Set task 1 >> Can you return the forum thread on the ACS statutory declaration word for word, from start to finish?

Extracted text >>
— START —
# Regarding Statutory Declaration for ACS under System Engineer for 189 skilled visa



## jayaharsha (May 17, 2015)

Regarding Statutory Declaration for ACS under 189 skilled visa

Dear experts,

I request your valuable guidance in the preparation of statutory declaration.

My education is B.Tech in computer science. 
I have a total experience of 13 years in IT with 10.5 in current company. Rest 2.5 years from 3 companies. My current role in the organization is Technical Architect.

I am currently confused with various doubts pertaining to the preparation of Statutory declaration required for filing of ACS.

Below are the doubts Iam haunted with and I request your kind help in this regard.

1. Firstly, One of the documents to be furnished for filing ACS is Statutory declaration of roles and responsibilities in correspondence with the occupation the individual is claiming to have experience. Based on the above experience, I am able to get the statutory declaration of my roles and responsibilities from my colleague who is currently working in my company. Apart from that I am unable to get the contacts of the colleagues from the past companies I have experience in the first 2.5 years of my career.

Hence, I request your valuable advice in this regard that whether submitting the statutory declaration for my current company is enough to claim a maximum of 15 points Iam eligible for the experience I possess.

2. Secondly, I am not sure which occupation would be suitable for based on my current role Technical Architect for the past 5 years following a Designer and programmer roles performed earlier to this. The question is whether Software Engineer occupation suit my skillset? 

3. Can anyone please help me provide the declaration format for Software Engineer.
— END —
Exercise material >>
— START —
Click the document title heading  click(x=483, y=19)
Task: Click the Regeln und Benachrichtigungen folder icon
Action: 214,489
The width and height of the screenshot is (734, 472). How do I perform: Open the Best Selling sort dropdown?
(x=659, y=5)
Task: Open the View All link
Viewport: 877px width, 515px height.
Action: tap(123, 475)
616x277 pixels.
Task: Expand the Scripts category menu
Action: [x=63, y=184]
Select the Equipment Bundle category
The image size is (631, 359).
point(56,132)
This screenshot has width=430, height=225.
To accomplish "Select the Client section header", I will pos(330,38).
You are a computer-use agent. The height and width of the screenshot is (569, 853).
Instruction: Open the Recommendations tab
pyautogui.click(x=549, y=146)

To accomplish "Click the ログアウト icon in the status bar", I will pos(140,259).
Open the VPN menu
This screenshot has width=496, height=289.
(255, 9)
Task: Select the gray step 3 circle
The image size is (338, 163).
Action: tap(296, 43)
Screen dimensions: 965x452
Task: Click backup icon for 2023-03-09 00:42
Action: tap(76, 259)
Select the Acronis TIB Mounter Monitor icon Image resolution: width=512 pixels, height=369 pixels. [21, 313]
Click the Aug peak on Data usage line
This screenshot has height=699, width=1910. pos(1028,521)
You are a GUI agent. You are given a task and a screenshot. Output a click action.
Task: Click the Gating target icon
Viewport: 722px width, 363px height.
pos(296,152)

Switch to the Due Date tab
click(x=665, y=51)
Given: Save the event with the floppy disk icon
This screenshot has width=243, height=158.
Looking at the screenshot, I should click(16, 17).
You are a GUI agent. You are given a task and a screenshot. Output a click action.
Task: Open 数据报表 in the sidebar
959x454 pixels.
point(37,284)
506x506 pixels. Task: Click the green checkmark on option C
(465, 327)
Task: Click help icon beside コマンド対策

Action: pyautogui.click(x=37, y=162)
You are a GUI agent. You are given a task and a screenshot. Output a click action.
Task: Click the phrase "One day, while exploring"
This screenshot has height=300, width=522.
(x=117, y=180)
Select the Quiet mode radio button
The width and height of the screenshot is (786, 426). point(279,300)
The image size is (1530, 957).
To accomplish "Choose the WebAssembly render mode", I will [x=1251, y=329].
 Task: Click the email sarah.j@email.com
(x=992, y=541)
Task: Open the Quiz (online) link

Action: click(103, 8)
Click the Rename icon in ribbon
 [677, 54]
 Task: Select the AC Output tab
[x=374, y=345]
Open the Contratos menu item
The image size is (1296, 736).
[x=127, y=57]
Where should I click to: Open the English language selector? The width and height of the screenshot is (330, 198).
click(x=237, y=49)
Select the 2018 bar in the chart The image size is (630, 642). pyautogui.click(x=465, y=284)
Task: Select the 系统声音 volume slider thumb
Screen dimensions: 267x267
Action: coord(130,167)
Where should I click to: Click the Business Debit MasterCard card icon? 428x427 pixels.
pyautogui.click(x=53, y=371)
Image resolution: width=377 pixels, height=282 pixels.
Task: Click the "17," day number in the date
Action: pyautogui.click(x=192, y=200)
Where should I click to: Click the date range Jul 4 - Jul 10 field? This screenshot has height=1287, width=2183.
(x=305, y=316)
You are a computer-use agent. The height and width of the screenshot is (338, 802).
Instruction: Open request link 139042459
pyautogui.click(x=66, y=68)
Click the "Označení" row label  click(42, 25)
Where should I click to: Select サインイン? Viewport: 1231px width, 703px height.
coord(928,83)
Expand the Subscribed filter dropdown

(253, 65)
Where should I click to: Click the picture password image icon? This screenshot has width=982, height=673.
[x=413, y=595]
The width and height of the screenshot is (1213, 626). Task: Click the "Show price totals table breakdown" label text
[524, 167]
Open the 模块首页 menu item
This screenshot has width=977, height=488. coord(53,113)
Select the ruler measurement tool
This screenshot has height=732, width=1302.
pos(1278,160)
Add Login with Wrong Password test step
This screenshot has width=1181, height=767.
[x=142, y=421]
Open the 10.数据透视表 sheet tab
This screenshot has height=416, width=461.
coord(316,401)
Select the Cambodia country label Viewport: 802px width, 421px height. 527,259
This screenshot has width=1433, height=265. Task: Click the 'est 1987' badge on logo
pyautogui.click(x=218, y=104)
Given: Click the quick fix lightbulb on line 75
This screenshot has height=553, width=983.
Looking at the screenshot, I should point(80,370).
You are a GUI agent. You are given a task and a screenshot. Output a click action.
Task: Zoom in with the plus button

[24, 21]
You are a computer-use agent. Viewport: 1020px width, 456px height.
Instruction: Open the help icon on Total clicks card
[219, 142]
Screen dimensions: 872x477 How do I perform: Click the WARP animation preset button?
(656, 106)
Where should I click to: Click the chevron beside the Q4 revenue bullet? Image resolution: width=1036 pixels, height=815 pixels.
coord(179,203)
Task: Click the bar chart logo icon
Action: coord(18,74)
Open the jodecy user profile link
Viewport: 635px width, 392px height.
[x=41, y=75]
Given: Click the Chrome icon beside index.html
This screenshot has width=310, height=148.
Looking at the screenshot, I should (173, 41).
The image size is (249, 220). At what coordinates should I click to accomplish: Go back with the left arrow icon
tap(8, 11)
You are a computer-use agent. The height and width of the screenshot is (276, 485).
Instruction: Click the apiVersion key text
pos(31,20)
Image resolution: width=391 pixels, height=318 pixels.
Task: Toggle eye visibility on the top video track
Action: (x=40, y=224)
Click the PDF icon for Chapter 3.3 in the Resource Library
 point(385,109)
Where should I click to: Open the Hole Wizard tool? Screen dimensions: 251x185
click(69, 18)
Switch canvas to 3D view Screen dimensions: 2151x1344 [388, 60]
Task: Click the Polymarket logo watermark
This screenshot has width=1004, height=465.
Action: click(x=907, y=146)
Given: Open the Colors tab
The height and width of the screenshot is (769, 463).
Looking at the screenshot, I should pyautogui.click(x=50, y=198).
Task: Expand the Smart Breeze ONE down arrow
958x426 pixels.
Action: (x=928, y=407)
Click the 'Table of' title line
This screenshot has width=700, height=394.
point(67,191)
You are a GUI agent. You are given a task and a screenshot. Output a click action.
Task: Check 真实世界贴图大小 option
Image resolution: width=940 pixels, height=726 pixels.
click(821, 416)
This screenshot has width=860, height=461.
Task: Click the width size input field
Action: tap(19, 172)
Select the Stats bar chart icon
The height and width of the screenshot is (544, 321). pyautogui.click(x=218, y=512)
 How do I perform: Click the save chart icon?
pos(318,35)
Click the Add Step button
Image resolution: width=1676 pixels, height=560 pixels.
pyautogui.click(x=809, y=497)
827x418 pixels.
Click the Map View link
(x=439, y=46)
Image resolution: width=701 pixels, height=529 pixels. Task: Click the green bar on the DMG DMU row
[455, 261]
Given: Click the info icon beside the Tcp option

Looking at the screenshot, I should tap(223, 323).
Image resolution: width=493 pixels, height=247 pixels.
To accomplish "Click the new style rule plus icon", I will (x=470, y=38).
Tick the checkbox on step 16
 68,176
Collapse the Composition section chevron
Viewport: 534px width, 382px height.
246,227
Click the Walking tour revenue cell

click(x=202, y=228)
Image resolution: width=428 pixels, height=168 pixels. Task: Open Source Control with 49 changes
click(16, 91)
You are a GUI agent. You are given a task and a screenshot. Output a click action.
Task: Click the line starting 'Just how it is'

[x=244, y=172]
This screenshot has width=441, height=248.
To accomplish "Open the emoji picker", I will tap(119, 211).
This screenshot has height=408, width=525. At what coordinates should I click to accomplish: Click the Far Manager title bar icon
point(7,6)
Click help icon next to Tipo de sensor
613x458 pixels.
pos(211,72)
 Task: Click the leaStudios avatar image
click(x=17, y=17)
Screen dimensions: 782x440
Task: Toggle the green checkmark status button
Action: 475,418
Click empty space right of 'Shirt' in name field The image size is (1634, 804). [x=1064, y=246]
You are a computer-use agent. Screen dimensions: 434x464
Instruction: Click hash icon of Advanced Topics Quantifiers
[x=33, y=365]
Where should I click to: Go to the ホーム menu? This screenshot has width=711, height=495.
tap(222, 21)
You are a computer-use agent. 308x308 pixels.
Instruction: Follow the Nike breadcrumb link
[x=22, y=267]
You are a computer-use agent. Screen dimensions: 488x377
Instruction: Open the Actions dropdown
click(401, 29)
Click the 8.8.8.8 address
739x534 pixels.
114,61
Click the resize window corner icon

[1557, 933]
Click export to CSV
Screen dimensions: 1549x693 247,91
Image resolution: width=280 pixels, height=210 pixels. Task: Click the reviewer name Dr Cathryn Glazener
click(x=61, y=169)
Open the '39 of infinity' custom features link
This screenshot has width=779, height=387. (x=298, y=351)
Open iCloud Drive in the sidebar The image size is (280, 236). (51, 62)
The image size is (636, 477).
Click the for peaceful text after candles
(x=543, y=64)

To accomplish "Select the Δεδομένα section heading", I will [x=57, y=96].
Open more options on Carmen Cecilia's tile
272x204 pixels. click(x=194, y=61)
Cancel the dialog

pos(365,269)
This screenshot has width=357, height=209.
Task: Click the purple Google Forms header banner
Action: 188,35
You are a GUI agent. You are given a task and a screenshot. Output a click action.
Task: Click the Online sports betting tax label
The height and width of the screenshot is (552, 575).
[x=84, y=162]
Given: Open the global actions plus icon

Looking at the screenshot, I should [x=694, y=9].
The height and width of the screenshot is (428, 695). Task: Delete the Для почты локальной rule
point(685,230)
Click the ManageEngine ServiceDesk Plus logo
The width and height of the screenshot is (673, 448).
— END —
Set task 2 >> Could you retype the rows from the one containing "You are a computer-use agent. Viewport: 1020px" down through the one containing "(x=439, y=46)", both included, and nothing else?

Expected output 1 >>
# Regarding Statutory Declaration for ACS under System Engineer for 189 skilled visa



## jayaharsha (May 17, 2015)

Regarding Statutory Declaration for ACS under 189 skilled visa

Dear experts,

I request your valuable guidance in the preparation of statutory declaration.

My education is B.Tech in computer science. 
I have a total experience of 13 years in IT with 10.5 in current company. Rest 2.5 years from 3 companies. My current role in the organization is Technical Architect.

I am currently confused with various doubts pertaining to the preparation of Statutory declaration required for filing of ACS.

Below are the doubts Iam haunted with and I request your kind help in this regard.

1. Firstly, One of the documents to be furnished for filing ACS is Statutory declaration of roles and responsibilities in correspondence with the occupation the individual is claiming to have experience. Based on the above experience, I am able to get the statutory declaration of my roles and responsibilities from my colleague who is currently working in my company. Apart from that I am unable to get the contacts of the colleagues from the past companies I have experience in the first 2.5 years of my career.

Hence, I request your valuable advice in this regard that whether submitting the statutory declaration for my current company is enough to claim a maximum of 15 points Iam eligible for the experience I possess.

2. Secondly, I am not sure which occupation would be suitable for based on my current role Technical Architect for the past 5 years following a Designer and programmer roles performed earlier to this. The question is whether Software Engineer occupation suit my skillset? 

3. Can anyone please help me provide the declaration format for Software Engineer.

Expected output 2 >>
You are a computer-use agent. Viewport: 1020px width, 456px height.
Instruction: Open the help icon on Total clicks card
[219, 142]
Screen dimensions: 872x477 How do I perform: Click the WARP animation preset button?
(656, 106)
Where should I click to: Click the chevron beside the Q4 revenue bullet? Image resolution: width=1036 pixels, height=815 pixels.
coord(179,203)
Task: Click the bar chart logo icon
Action: coord(18,74)
Open the jodecy user profile link
Viewport: 635px width, 392px height.
[x=41, y=75]
Given: Click the Chrome icon beside index.html
This screenshot has width=310, height=148.
Looking at the screenshot, I should (173, 41).
The image size is (249, 220). At what coordinates should I click to accomplish: Go back with the left arrow icon
tap(8, 11)
You are a computer-use agent. The height and width of the screenshot is (276, 485).
Instruction: Click the apiVersion key text
pos(31,20)
Image resolution: width=391 pixels, height=318 pixels.
Task: Toggle eye visibility on the top video track
Action: (x=40, y=224)
Click the PDF icon for Chapter 3.3 in the Resource Library
 point(385,109)
Where should I click to: Open the Hole Wizard tool? Screen dimensions: 251x185
click(69, 18)
Switch canvas to 3D view Screen dimensions: 2151x1344 [388, 60]
Task: Click the Polymarket logo watermark
This screenshot has width=1004, height=465.
Action: click(x=907, y=146)
Given: Open the Colors tab
The height and width of the screenshot is (769, 463).
Looking at the screenshot, I should pyautogui.click(x=50, y=198).
Task: Expand the Smart Breeze ONE down arrow
958x426 pixels.
Action: (x=928, y=407)
Click the 'Table of' title line
This screenshot has width=700, height=394.
point(67,191)
You are a GUI agent. You are given a task and a screenshot. Output a click action.
Task: Check 真实世界贴图大小 option
Image resolution: width=940 pixels, height=726 pixels.
click(821, 416)
This screenshot has width=860, height=461.
Task: Click the width size input field
Action: tap(19, 172)
Select the Stats bar chart icon
The height and width of the screenshot is (544, 321). pyautogui.click(x=218, y=512)
 How do I perform: Click the save chart icon?
pos(318,35)
Click the Add Step button
Image resolution: width=1676 pixels, height=560 pixels.
pyautogui.click(x=809, y=497)
827x418 pixels.
Click the Map View link
(x=439, y=46)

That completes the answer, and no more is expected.